My step sister is in a similar situation to you, only maybe worse as she has 4 kids who were taken by social services and adopted to she can't even see them & has no chance of getting them back.

That was a year ago & she's now pregnant again (due 3 weeks after me). She's facing the possibility of them taking her baby as soon as she's born and if not then, possibly when she's a toddler. The whole family was really angry at her for getting pregnant again so soon after her kids were taken, not to be nasty but because they cared about her and knew how painful it would be to see her have to go through that again.

Just remember that however your dad reacts, it's only going to be because he's concerned for you and the baby. In this country I think that at times social services can be to hard on people but at the same time they can be really blind to situaltions where there help is really needed.

Like my step sister, all you can do is do your best to prove to them that you can care for you baby. I really hope it works out well for you and you have some support. Try not to let the situation bring you down too much or your just playing into their hands. :hugs:
 
Hey. :hugs:

I'm really sorry you're having such a rough time at the moment.
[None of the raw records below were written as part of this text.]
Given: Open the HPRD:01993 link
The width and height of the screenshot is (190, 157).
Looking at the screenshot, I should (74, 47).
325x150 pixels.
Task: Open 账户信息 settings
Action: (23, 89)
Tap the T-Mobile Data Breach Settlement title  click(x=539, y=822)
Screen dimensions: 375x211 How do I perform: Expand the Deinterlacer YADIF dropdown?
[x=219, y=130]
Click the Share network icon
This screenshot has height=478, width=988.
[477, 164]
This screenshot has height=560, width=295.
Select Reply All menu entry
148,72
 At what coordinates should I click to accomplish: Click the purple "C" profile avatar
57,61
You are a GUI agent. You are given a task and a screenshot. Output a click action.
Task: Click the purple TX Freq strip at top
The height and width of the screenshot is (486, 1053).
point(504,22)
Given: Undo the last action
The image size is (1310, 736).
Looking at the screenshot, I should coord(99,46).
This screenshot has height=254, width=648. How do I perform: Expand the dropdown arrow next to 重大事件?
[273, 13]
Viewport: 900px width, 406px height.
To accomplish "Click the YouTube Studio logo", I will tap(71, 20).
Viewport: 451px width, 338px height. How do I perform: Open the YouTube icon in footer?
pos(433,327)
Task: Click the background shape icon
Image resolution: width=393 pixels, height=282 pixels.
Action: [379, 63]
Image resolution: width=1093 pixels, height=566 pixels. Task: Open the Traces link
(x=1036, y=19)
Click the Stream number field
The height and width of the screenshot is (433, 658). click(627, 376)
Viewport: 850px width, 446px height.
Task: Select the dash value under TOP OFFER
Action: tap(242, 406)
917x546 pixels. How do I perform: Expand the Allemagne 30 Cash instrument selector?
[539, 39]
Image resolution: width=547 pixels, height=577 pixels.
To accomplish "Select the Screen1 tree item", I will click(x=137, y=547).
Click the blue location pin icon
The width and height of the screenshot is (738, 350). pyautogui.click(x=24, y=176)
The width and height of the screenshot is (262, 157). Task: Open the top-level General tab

My step sister is in a similar situation to you, only maybe worse as she has 4 kids who were taken by social services and adopted to she can't even see them & has no chance of getting them back.

That was a year ago & she's now pregnant again (due 3 weeks after me). She's facing the possibility of them taking her baby as soon as she's born and if not then, possibly when she's a toddler. The whole family was really angry at her for getting pregnant again so soon after her kids were taken, not to be nasty but because they cared about her and knew how painful it would be to see her have to go through that again.

Just remember that however your dad reacts, it's only going to be because he's concerned for you and the baby. In this country I think that at times social services can be to hard on people but at the same time they can be really blind to situaltions where there help is really needed.

Like my step sister, all you can do is do your best to prove to them that you can care for you baby. I really hope it works out well for you and you have some support. Try not to let the situation bring you down too much or your just playing into their hands. :hugs:

Your;e right. tho the kids were taken almost a year ago
i hope i can cope, my father knows now and he took it okay, so hes not mad. and my husbands slowly easing up.